What is expected — Please copy the data below word for word, leaving out the pictures.

Start of Data section

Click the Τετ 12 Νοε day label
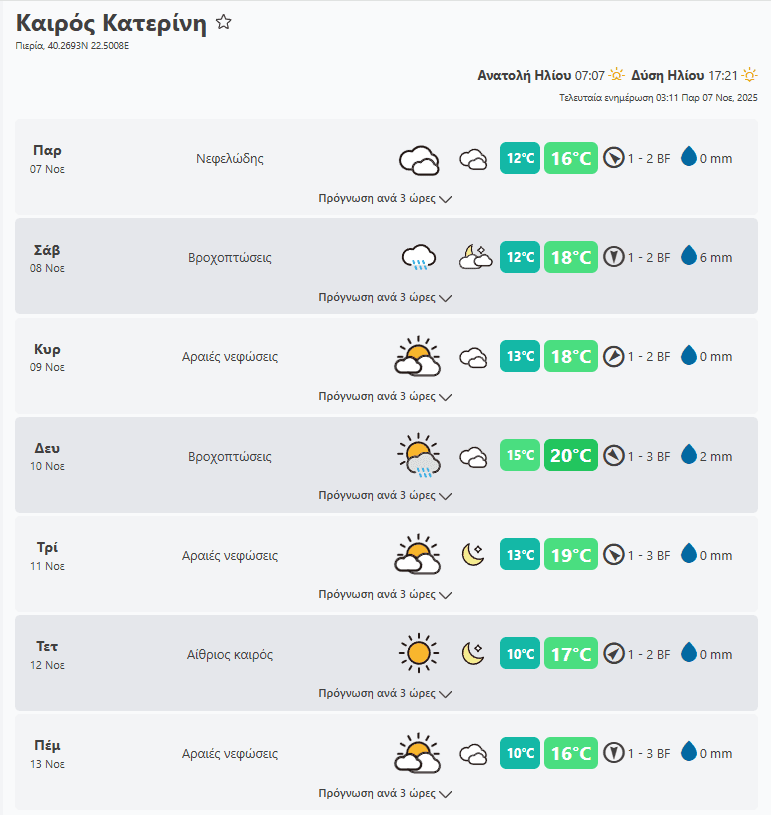The width and height of the screenshot is (771, 815). tap(47, 654)
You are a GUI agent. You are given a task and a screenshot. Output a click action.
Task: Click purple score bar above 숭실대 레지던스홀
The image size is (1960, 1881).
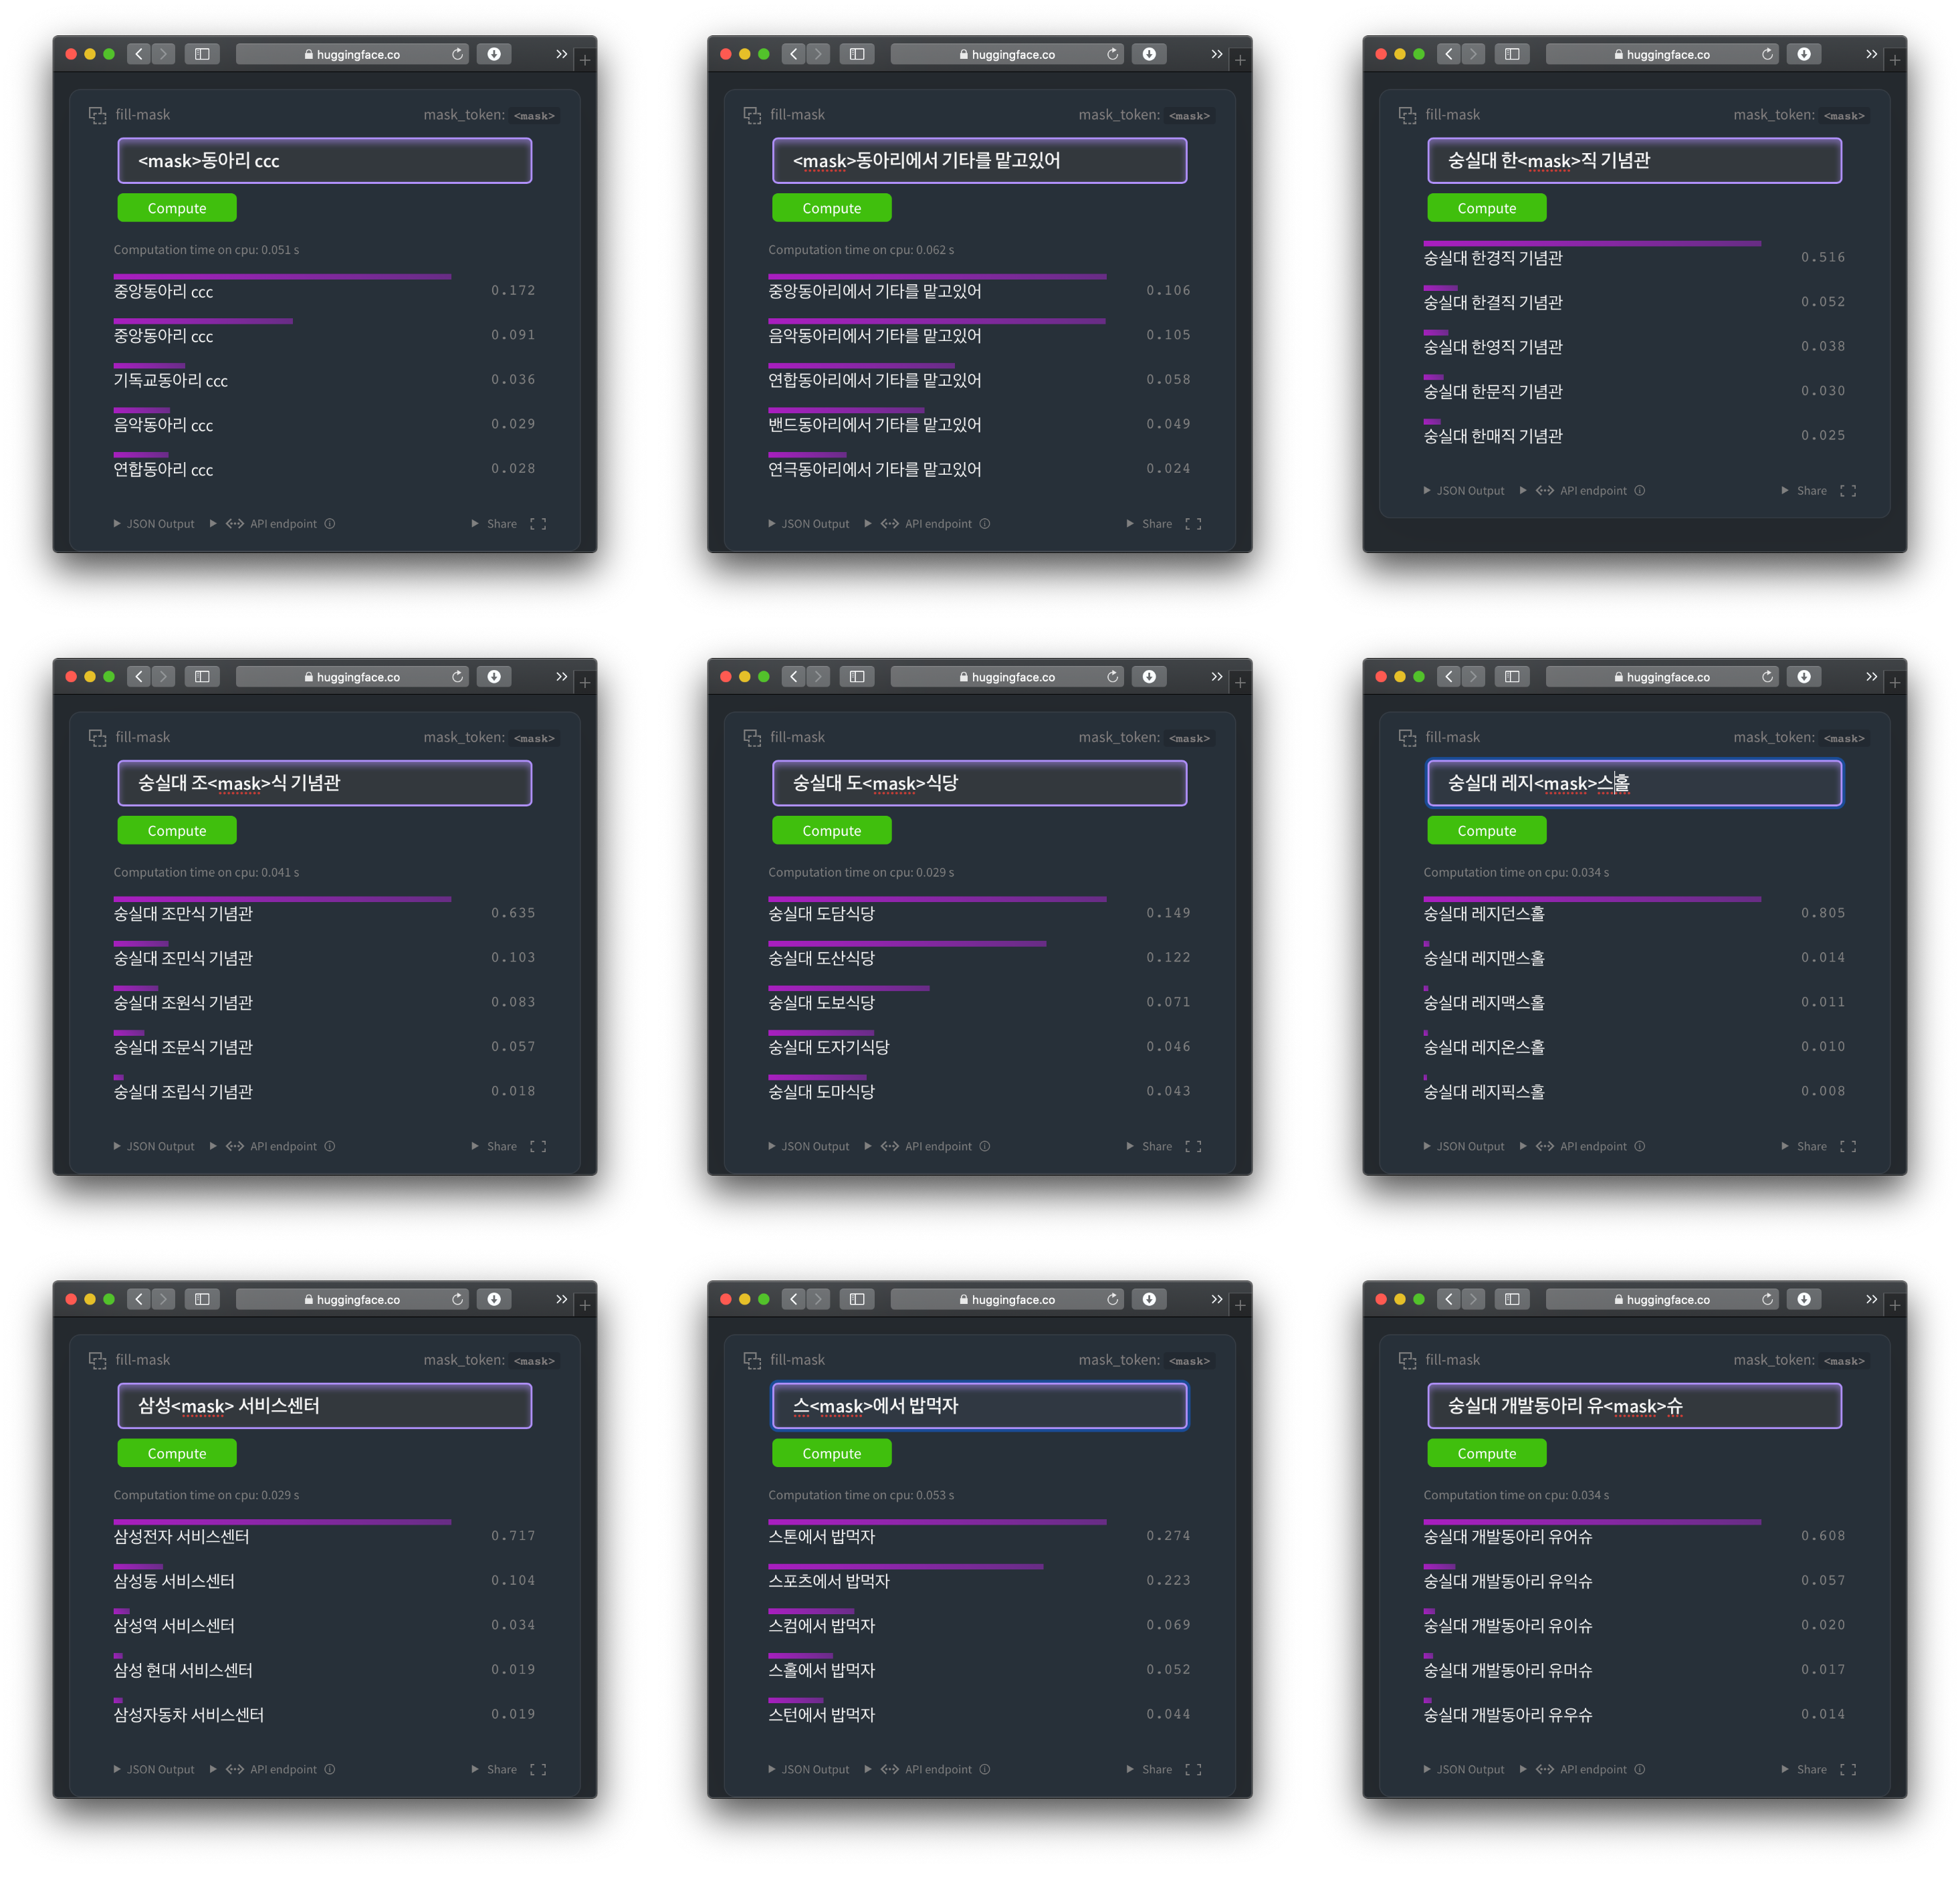click(1591, 899)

End of Data section

Task response —
Click the Τετ 12 Νοε day label
The width and height of the screenshot is (771, 815). tap(47, 654)
You are a GUI agent. You are given a task and a screenshot. Output a click action.
Task: Click purple score bar above 숭실대 레지던스홀
The image size is (1960, 1881).
click(1591, 899)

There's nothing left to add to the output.